● PROMPT:
When you write out the listing, keep each word exactly as it stands but include none of its images.

● DATA FOR THE TASK:
········
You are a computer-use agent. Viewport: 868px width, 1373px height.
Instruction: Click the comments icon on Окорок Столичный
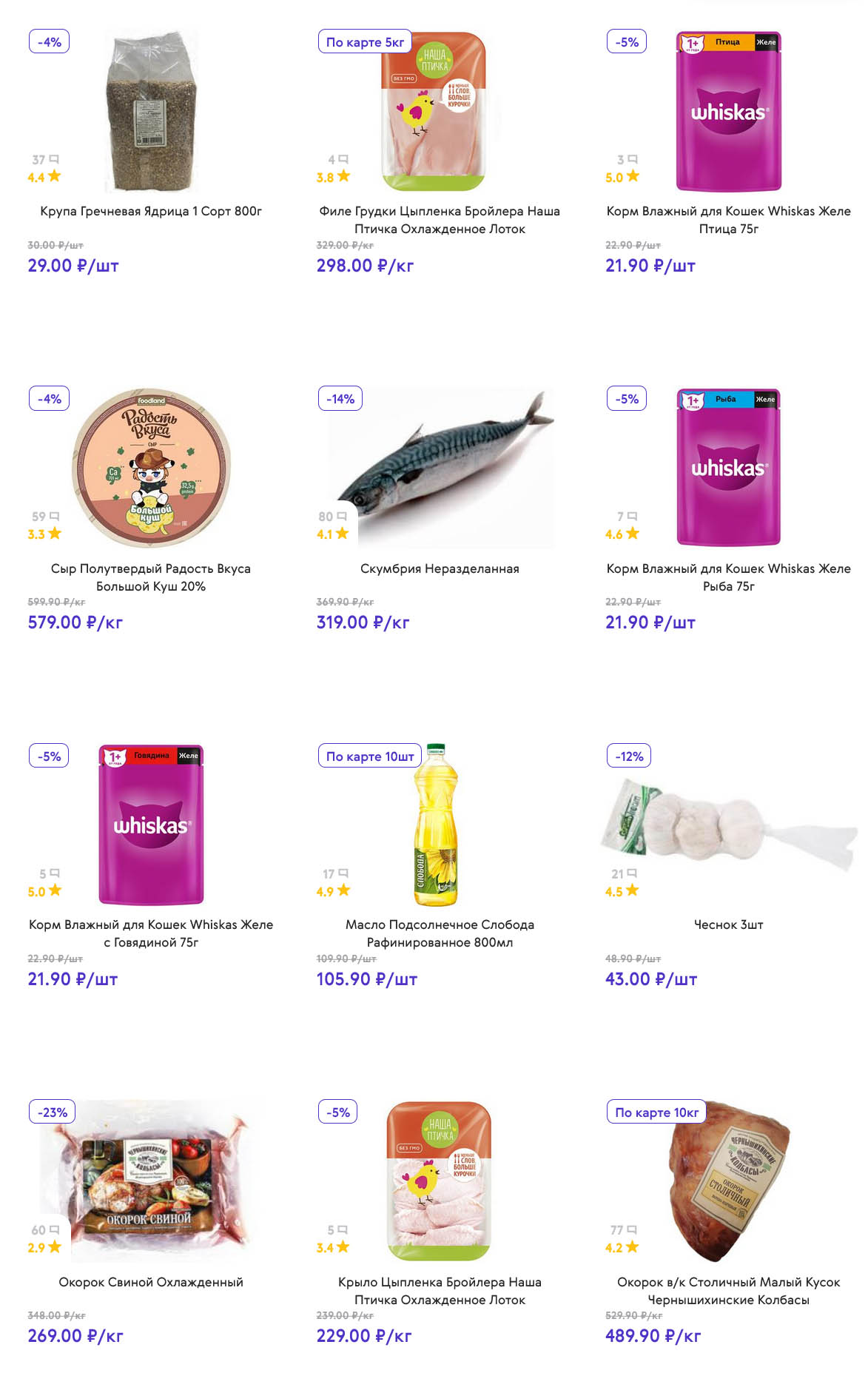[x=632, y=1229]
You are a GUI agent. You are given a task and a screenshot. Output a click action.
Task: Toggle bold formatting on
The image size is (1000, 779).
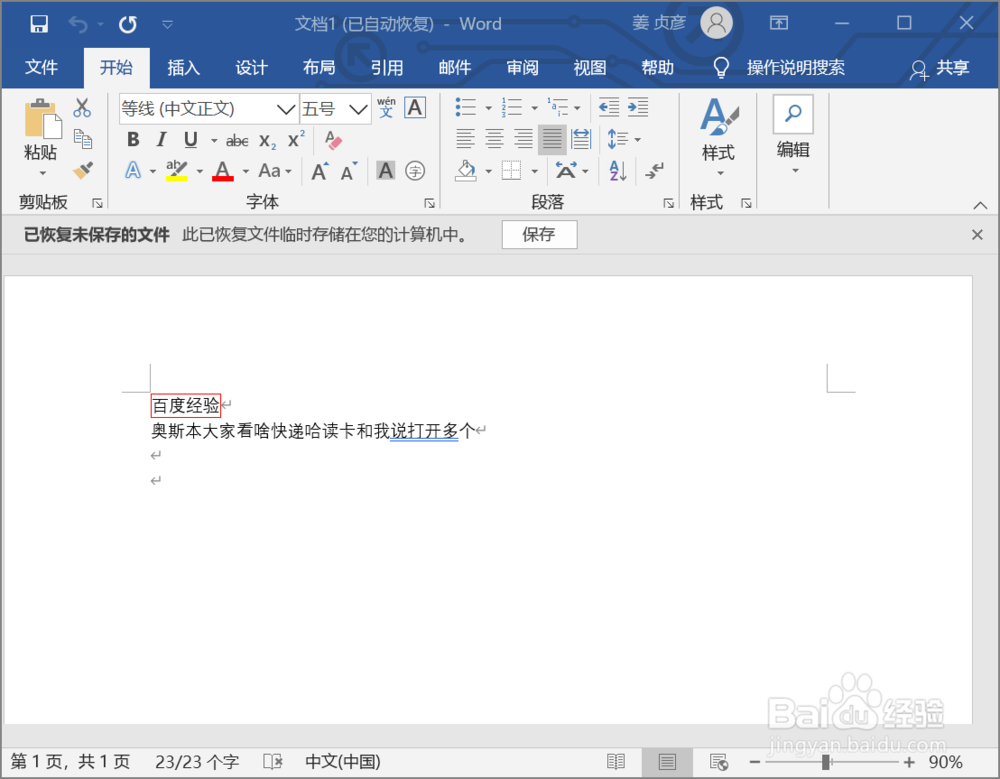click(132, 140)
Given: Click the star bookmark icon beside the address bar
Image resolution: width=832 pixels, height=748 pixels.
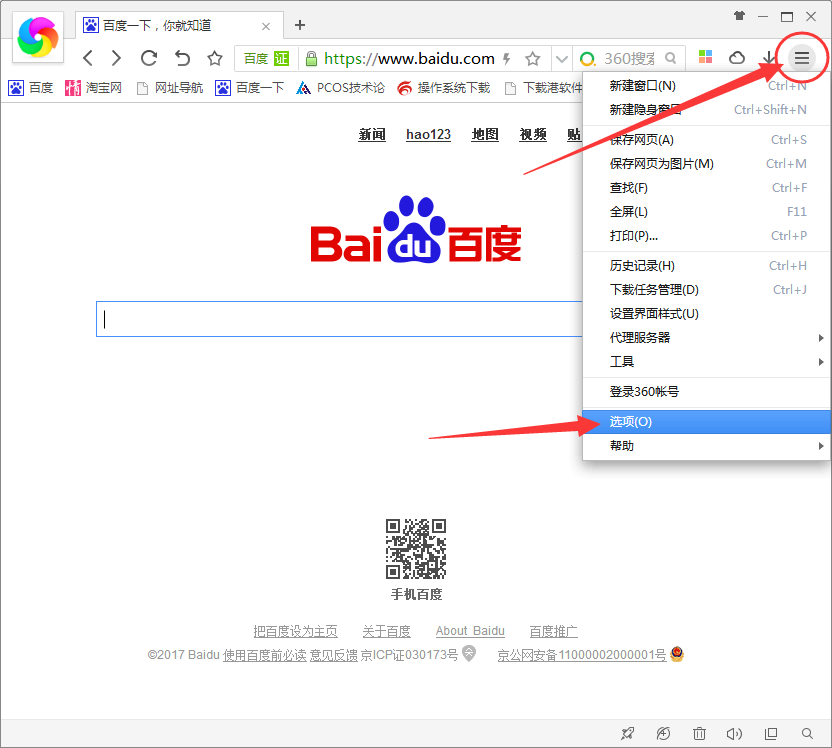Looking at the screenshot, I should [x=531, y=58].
········
● EXPECTED OUTPUT:
You are a computer-use agent. Viewport: 868px width, 1373px height.
Instruction: Click the comments icon on Окорок Столичный
[x=632, y=1229]
You are a GUI agent. You are given a task and a screenshot. Output a click action.
Task: Toggle bold formatting on
The image size is (1000, 779).
click(132, 140)
Given: Click the star bookmark icon beside the address bar
Image resolution: width=832 pixels, height=748 pixels.
Looking at the screenshot, I should [x=531, y=58].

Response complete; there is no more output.